■ PROBLEM REQUIREMENTS:
Arrange the rows, starting with the one that contains "[Home] (69, 51)" and going on through the last row, as a Markdown table with the columns Num and Text. Leave out any blank lines.

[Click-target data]
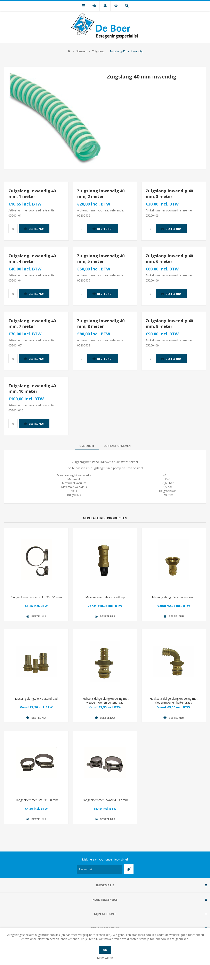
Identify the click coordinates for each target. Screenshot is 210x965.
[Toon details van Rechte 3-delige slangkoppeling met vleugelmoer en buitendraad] (105, 661)
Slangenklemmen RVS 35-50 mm (36, 800)
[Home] (69, 51)
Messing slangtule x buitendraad (36, 698)
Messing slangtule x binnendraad (173, 597)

■ FINAL RESULT:
| Num | Text |
|---|---|
| 1 | [Home] (69, 51) |
| 2 | Messing slangtule x buitendraad (36, 698) |
| 3 | Messing slangtule x binnendraad (173, 597) |